This notebook is to demonstrate how this library works


# 1. Structure 

root\
├── callbacks // here you can create your custom callbacks \
├── checkpoint // were we store the trained models \
├── data // quick data import and transformation pipeline \
│ ├── selection // data selection for train-validation-test split\
│ ├── transformation // custom transformation compatible with torchvision.transform\
│ ├── torchData // custom torch Dataset and DataLoader\
│ ├── custom_data.py // data for specific format\
│ ├── load_npy_format.py // tranform and load csv files into npy files\
│ └── utils.py\
├── laboratory // notebooks for running experiments\
│ ├── saved_model \
│ └── record \
├── losses // custom losses\
├── metrics // custom metrics\
├── main.py **to be edited**\
├── models // quick default model setup \
│ ├── baseline.py // baseline models\
│ ├── cnn.py // torchvision CNN models\
│ ├── self_supervised.py // torch.nn.module for contrastive learning, **to be depreciated** \
│ ├── temproal.py // CNN-LSTM\
│ └── utils.py // utility torch.nn.module\
├── playground.ipynb // fast experiment with things\
├── README.md\
├── test // to be implemented\
└── utils.py // utilities functions\

In [1]:
# In the notebook all used libraries are pre-loaded, this demo instead load them one by one
import os
import sys
import numpy as np
import pandas as pd
import torch

In [None]:
# OPTIONAL: Some notebooks are not setup in root, this is to add to the system path  
module_path = os.path.abspath(os.path.join('..'))
if module_path not in sys.path:
    sys.path.append(module_path)

In [45]:
# random seed
seed = 42
np.random.seed(seed)
torch.manual_seed(seed)
torch.cuda.manual_seed(seed)

# gpu setting
DEVICE = torch.device("cuda:0" if torch.cuda.is_available() else "cpu")
torch.cuda.set_device(DEVICE)
device = DEVICE

# 2. data preparation

In [3]:
# Please edit the following arguments 
data_dir = 'E:\\external_data\\opera_csi\\Session_2\\experiment_data\\experiment_data\\exp_7_amp_spec_only\\npy_format' 
readtype = 'npy' # type of file, currently support 'csv' or 'npy'
splitchar = '\\'
fpath = '.\\laboratory' # for saving models and records 

Each row of the **filepath-dataframe** consist of the fullpath of the file and its corresponding file based on its filename or folder level.
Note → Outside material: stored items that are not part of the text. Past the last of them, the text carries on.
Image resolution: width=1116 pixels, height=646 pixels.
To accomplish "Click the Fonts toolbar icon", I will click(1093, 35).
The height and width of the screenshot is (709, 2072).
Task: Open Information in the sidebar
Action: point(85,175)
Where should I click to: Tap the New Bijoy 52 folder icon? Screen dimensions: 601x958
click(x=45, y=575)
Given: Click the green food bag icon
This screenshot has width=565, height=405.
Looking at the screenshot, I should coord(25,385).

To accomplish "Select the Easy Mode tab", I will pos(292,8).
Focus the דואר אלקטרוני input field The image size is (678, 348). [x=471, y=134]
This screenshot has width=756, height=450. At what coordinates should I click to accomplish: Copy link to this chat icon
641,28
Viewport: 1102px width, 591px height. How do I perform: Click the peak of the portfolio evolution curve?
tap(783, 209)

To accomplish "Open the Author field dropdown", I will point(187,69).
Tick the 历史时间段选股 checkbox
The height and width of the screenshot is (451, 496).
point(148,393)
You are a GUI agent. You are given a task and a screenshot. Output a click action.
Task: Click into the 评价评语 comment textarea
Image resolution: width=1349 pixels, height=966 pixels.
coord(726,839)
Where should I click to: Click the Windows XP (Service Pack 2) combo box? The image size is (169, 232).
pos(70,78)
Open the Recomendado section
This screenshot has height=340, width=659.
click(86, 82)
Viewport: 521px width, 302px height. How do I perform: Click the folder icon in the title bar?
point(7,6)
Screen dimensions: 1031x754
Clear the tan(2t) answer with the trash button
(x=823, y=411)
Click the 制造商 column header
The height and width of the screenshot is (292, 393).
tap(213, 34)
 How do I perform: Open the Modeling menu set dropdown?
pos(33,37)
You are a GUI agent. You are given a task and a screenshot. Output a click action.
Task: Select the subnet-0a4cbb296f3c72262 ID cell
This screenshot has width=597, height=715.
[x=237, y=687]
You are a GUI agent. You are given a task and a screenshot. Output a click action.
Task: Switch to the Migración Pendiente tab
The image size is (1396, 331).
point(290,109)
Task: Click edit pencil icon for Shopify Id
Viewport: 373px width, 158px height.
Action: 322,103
The standard and the most versatile way is to use `filepath_dataframe` from `data.utils`. 

In [5]:
from data.utils import filepath_dataframe

# this is the most versatile way to read the files, folder levels represent classes  
df = filepath_dataframe(data_dir,splitchar)
df.head()

Unnamed: 0,fullpath,class_1,class_2
0,E:\external_data\opera_csi\Session_2\experimen...,bodyrotate,nuc1
1,E:\external_data\opera_csi\Session_2\experimen...,bodyrotate,nuc1
2,E:\external_data\opera_csi\Session_2\experimen...,bodyrotate,nuc1
3,E:\external_data\opera_csi\Session_2\experimen...,bodyrotate,nuc1
4,E:\external_data\opera_csi\Session_2\experimen...,bodyrotate,nuc1


Fuctions in `data.custom_data` is created for recently publish data. It consists of `filepath_dataframe` to create filepath-dataframe that extract more information from the filename. `nucPaired_fpDataframe` is for joint data based on the NUC unit 

In [16]:
from data.custom_data import filepath_dataframe

# this is specifically for recently publised data  
df = filepath_dataframe(data_dir,splitchar)
print(df.shape)
df.head()

(5812, 8)


Unnamed: 0,fullpath,exp,person,room,activity,index,nuc,key
0,E:\external_data\opera_csi\Session_2\experimen...,5,One,1,bodyrotate,10,NUC1,exp_005_person_One_room_1_bodyrotate_index_10
1,E:\external_data\opera_csi\Session_2\experimen...,5,One,1,bodyrotate,11,NUC1,exp_005_person_One_room_1_bodyrotate_index_11
2,E:\external_data\opera_csi\Session_2\experimen...,5,One,1,bodyrotate,12,NUC1,exp_005_person_One_room_1_bodyrotate_index_12
3,E:\external_data\opera_csi\Session_2\experimen...,5,One,1,bodyrotate,13,NUC1,exp_005_person_One_room_1_bodyrotate_index_13
4,E:\external_data\opera_csi\Session_2\experimen...,5,One,1,bodyrotate,14,NUC1,exp_005_person_One_room_1_bodyrotate_index_14


In [17]:
from data.custom_data import nucPaired_fpDataframe

pair_df = nucPaired_fpDataframe(df)
print(pair_df.shape)
pair_df.head()

(2906, 9)


Unnamed: 0,fullpath_x,exp,person,room,activity,index,nuc,key,fullpath_y
0,E:\external_data\opera_csi\Session_2\experimen...,5,One,1,bodyrotate,10,NUC1,exp_005_person_One_room_1_bodyrotate_index_10,E:\external_data\opera_csi\Session_2\experimen...
1,E:\external_data\opera_csi\Session_2\experimen...,5,One,1,bodyrotate,11,NUC1,exp_005_person_One_room_1_bodyrotate_index_11,E:\external_data\opera_csi\Session_2\experimen...
2,E:\external_data\opera_csi\Session_2\experimen...,5,One,1,bodyrotate,12,NUC1,exp_005_person_One_room_1_bodyrotate_index_12,E:\external_data\opera_csi\Session_2\experimen...
3,E:\external_data\opera_csi\Session_2\experimen...,5,One,1,bodyrotate,13,NUC1,exp_005_person_One_room_1_bodyrotate_index_13,E:\external_data\opera_csi\Session_2\experimen...
4,E:\external_data\opera_csi\Session_2\experimen...,5,One,1,bodyrotate,14,NUC1,exp_005_person_One_room_1_bodyrotate_index_14,E:\external_data\opera_csi\Session_2\experimen...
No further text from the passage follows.